Friday, June 5, 2015


When George W. Bush began talking about taking military action against Saddam Hussein, I thought it was not a good idea, but not for any of the reasons I typically hear bandied about by those who criticize the decision. Saddam was not a nice man, but he maintained stability in the region. By toppling him we would destabilize the region, and we would have to make a long-term, South Korea-esque  commitment to keeping stability. We change leadership every four years, and I doubted the stick-to-it-iveness of subsequent administrations.

Every action has unintended and unanticipated consequences, and toppling Hussein was no exception. The unanticipated consequence was the complete collapse of the Iraqi government. With Hussein gone, the government just vanished and there was no centralized leadership to deal with—we were confronted with the unappealing prospect of trying to oversee the building of a new government out of chaos and anarchy. In many ways the situation we confronted was like the situation confronted by the Romans in Iberia after the Second Punic War. When the Romans destroyed the Carthaginian government in Iberia they created a power vacuum that it took 40 years and gallons of Roman blood to fill. The early Romans, however, never lacked stick-to-it-iveness and they ultimately prevailed. In Iraq we never intended to create a power vacuum, never expected to have to pay the bill in time and blood to fill it, and not even the Bush Administration was willing to voice a commitment to seeing the job through to the end.

The unintended consequence was the increasing militancy of Iran. Look at a map. Iraq is to the west of Iran, and Afghanistan is to the east. After the invasion of Iraq the U.S. Military occupied both countries. Put yourself in the shoes of the Iranian theocracy. America has taken down a dictatorship to your immediate west and a theocracy to your immediate east. Do you feel threatened? What are the two classic responses to threats? Flight or fight. Flight is impossible, so what is left? The Iranian government begins to [1] figuratively pound its chest and threaten the threatener (us) and [2] work to undermine our increasingly feeble efforts at reconstruction in Iraq and Afghanistan.

I didn’t see either of these consequences coming. All I foresaw was the need to invest years and years of effort into the reconstruction of Iraq and the basic unwillingness of subsequent administrations to make that investment.  I, like everyone else, am better at hindsight than foresight. You don’t, however, need 20/20 hindsight to see that if we had maintained an adequate troop commitment to Iraq that ISIS would never have blossomed and grown.

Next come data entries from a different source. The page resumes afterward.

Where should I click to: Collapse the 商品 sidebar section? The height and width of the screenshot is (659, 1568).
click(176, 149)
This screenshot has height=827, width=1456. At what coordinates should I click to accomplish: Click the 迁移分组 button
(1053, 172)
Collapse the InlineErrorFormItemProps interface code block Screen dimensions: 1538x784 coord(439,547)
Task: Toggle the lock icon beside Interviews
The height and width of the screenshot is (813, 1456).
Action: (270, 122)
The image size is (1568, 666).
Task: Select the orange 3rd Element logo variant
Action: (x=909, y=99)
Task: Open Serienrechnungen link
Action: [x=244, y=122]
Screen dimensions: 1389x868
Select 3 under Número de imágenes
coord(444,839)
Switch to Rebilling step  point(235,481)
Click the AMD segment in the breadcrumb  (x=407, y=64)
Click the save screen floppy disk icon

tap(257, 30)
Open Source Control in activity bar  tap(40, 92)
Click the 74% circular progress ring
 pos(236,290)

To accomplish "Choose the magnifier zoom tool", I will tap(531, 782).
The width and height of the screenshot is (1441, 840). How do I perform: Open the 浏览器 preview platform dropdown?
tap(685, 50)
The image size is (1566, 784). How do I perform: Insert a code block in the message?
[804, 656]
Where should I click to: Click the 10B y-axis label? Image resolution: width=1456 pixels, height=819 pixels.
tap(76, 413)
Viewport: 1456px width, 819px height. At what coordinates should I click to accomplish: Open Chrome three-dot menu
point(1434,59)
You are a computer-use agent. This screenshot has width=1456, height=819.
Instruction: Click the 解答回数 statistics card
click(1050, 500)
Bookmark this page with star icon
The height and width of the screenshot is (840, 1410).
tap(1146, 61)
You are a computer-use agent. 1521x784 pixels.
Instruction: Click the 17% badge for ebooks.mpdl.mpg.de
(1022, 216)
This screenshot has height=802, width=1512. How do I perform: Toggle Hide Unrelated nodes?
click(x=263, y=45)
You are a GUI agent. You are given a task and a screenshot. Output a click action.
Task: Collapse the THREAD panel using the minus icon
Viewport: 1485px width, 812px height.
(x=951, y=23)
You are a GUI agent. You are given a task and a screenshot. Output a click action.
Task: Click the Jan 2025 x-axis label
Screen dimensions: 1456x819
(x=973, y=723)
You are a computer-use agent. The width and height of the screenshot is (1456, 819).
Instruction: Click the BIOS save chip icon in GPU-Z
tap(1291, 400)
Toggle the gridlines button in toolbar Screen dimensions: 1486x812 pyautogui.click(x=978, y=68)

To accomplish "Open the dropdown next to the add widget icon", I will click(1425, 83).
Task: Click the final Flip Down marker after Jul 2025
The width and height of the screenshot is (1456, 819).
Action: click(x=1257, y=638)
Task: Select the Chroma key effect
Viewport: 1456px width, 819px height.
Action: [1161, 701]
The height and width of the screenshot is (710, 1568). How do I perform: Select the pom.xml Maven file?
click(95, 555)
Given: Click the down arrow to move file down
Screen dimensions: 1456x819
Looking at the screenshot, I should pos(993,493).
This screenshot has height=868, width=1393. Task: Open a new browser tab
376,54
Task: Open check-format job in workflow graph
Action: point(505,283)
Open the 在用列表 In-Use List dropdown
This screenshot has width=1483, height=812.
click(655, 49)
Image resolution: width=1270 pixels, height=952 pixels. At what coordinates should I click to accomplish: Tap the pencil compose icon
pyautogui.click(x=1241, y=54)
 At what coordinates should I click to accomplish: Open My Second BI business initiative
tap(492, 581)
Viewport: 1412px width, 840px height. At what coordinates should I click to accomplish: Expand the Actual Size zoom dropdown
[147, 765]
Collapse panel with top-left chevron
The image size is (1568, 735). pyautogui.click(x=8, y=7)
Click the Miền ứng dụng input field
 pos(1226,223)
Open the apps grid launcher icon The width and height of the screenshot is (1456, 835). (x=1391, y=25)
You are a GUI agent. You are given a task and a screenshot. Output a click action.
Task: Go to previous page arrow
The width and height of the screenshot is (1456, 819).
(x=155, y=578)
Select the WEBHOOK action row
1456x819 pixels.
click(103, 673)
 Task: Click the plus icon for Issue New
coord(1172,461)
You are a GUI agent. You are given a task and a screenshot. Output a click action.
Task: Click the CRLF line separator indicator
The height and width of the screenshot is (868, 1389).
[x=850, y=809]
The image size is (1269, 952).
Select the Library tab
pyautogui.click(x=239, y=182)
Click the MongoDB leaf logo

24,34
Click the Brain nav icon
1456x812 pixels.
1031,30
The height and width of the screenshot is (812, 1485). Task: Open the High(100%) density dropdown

Bush sowed the seeds of anarchy by invading Iraq, and Obama cultivated them by allowing the rise of ISIS. Bush’s mistake was to create a situation which required a commitment so lengthy and costly that subsequent administrations would be unwilling to follow through. We had a pretty good handle on things when Bush left office, but we would lose it if troops were withdrawn on the unrealistic timetable the Bush administration had set. Obama’s mistake was sticking to the unrealistic timetable. Somebody somewhere had to be telling him that if we did, things would go to Hell in short order. He had two options [1] stick to the unrealistic timetable and blame Bush for the resulting chaos, or [2] step up to the plate and stay the course. We have ISIS terror cells in the USA today because Obama took Option [1].